January 27th, 2005

Asmodeus

Demanding Approval: On The Ethics of Alain Badiou

Demanding Approval: On The Ethics of Alain Badiou

What is ethical experience for Alain Badiou? What can be said of the subject who has this experience? Let me begin by trying to pick out the formal structure of ethical experience, or what with Dieter Henrich we can call `the grammar of the concept of moral insight',1 and explaining how such experience implies a conception of the subject.

Ethical experience begins with the experience of a demand to which I give my approval. Approval and demand: that is, there can be no sense of the good - however that is filled out at the level of content, and I am understanding it merely formally and emptily - without an act of approval or affirmation. My moral statement that `x is good or bad' is of a different order to the veridical, epistemological claim that `I am now seated in a chair.' This is because the moral statement implies an approval of the fact that x is good, whereas I can be quite indifferent to the chair I am sitting on. If I say, for example, that it would be good for parrots to receive the right to vote in elections, then my saying this implies that I approve of this development. Practical reason is in this way distinct from theoretical reason. In Badiou's terms, the order of the event (l'événement) is distinct from the order of being (l'être).

However, if the good only comes into view through approval, it is not good by virtue of approval. Ethical noesis requires a noema. In my example, my approval of parrots receiving the right to vote is related to the fact that - at least in my moral imagination - parrots make a certain demand, the demand for political representation. Ethical experience is, first and foremost, the approval of a demand, a demand that demands approval. Ethical experience has to be circular, although hopefully only virtuously so.

Leaving parrots to one side, in the history of philosophy (and also in the history of what Badiou calls anti-philosophy, namely religion), this formal demand is filled out with various contents: the Good beyond Being in Plato, faith in the resurrected Christ in Paul and Augustine, the fact of reason or the experience of respect for the moral law in Kant, the certitude of practical faith as the goal of subjective striving (Streben) in Fichte, the abyssal intuition of freedom in Schelling, the creature's feeling of absolute dependency on a creator in Schleiermacher, pity for the suffering of one's fellow human beings in Rousseau, or for all creatures in Schopenhauer, eternal return in Nietzsche, the idea in the Kantian sense for Husserl, the call of conscience in Heidegger, the claim of the non-identical in Adorno, and so on.2 All questions of normativity and value, whether universalistic (as in Kant in the categorical imperative, and his latter-day heirs like Rawls and Habermas) or relativistic (as in Wittgenstein on rule following and his latter day heirs like Rorty), follow from such an experience. Without some experience of a demand - that is, without some experience of a relation to the otherness of a demand of some sort - to which I am prepared to bind myself, to commit myself, the business of morality would not get started.

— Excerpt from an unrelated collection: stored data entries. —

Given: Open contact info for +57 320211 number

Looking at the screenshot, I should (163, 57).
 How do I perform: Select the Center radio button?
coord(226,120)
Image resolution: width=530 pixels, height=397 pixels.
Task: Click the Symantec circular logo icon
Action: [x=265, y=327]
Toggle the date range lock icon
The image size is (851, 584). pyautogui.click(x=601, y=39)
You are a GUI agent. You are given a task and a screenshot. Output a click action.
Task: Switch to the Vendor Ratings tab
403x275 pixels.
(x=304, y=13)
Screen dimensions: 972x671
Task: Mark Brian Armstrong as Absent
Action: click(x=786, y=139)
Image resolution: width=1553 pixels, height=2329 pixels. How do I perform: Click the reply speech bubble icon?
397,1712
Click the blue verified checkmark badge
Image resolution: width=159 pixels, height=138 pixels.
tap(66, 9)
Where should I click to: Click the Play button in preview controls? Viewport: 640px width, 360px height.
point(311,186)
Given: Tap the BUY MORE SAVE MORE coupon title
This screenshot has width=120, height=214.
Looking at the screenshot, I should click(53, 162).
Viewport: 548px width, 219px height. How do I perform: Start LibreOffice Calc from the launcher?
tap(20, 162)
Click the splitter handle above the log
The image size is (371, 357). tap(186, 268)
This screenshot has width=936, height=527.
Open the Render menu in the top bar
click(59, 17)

There would be no motivation to the good, the good would not have the power to move the will to act. Kant calls that which would produce the power to act, the motivational power to be disposed to the good, `the philosopher's stone'. What is essential to ethical experience is that the subject of the demand assents to that demand, agrees to finding it good, binds itself to that good and shapes its subjectivity in relation to that good. A demand meets with an approval. The subject who approves shapes itself in accordance with that demand. All questions of value begin here.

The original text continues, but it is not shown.